How does the DX compare against AWS step functions? My experience is that it is very difficult to “unit test” step workflows.


Step functions are an "external orchestrator". With DBOS your orchestration runs in the same process, so you can use normal testing frameworks like pytest for unit tests. Its super easy to test locally.


We have a time travel debugger that makes it super easy to test workflows. You could set them up in test and then time travel them, or even time travel completed workflows in production.

https://docs.dbos.dev/cloud-tutorials/timetravel-debugging


This looks quite cool. If anyone from DBOS is still around: does this handle more complex dependency relations between workflow steps (e.g. directed graphs), or is it only suitable for linear workflows?


I'd recommend using child workflows for directed graphs. The building blocks are start_workflow to split off a child, and then you can wait for the result at a later time. Workflows can also send events / messages to communicate back and forth with each other.

One neat thing about starting a child workflow is you can assign an idemopotency ID, which might be intentionally calculated in a way such that multiple parents will only start one run of the child workflow.


Very funny to me how much everyone went away from the db to achieve idempotent behavior, and now we're back to just using a db as a complicated queue with state.


It turns out that DBs were invented to solve hard problems with state management. When people moved away from DBs (at least transactional relational DBs) they had to rediscover all the old problems. Tech is cyclical.


One of the motivation for DBOS is that OSes were designed with orders of magnitude less state to manage than today. (e.g. linux >30 years ago). What's made to manage tons of state? A DBMS! :)


Recovering the application from failures especially when updating multiple data sources, once and only once execution and such things are in the application domain.
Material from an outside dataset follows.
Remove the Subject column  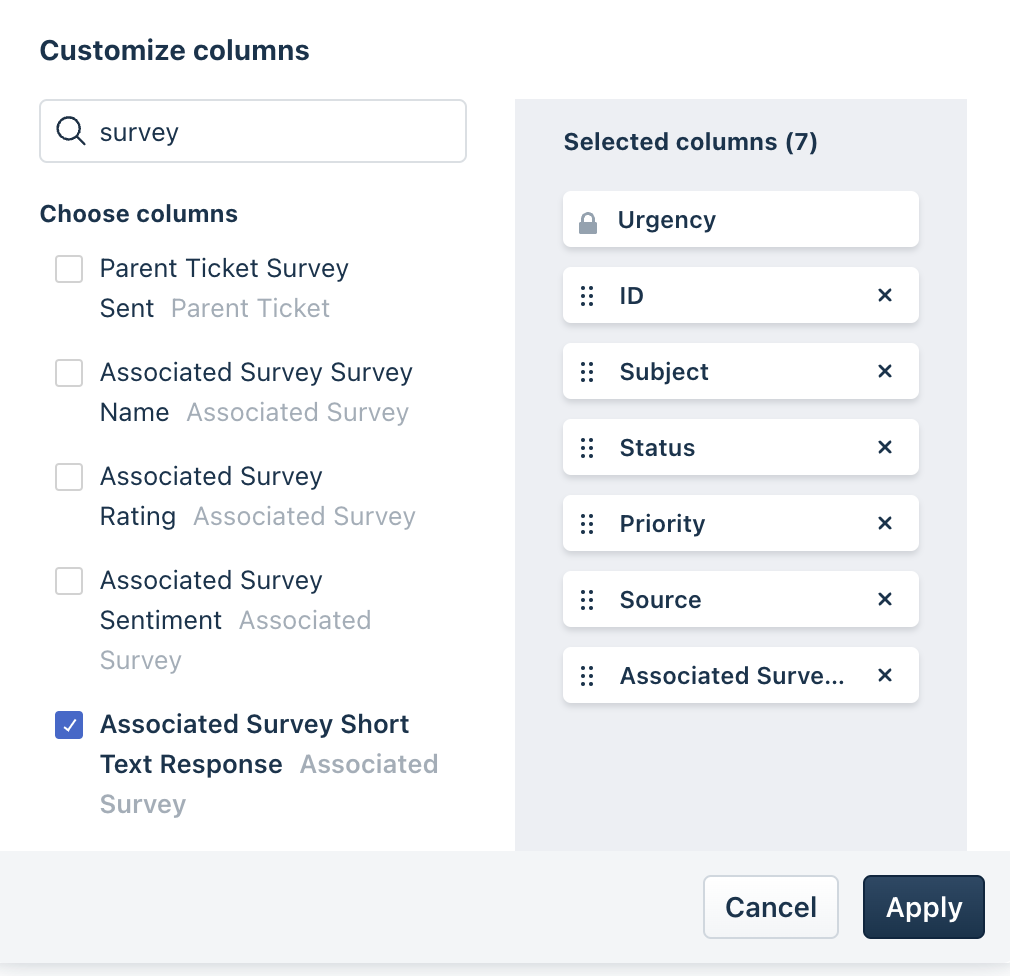pos(884,371)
They have never been done by relational databases. That is the problem solved by the Python SDK of DBOS ( and typescript SDK)


It's sort of a combination of both. The library solves those problems by storing specific data in the database and then taking advantage of the database's ACID properties and transactions to make the guarantees.

Then the DBOS cloud platform optimizes those interactions between the database and code so that you get a superior experience to running locally.


Would I be able to use all the python and npm packages with it. Would something opening a headless browser to scrap data work with DBOS ?


Yes, its normal Python/node.js so you an use all their packages.

We know of users running puppeeter to scrap data.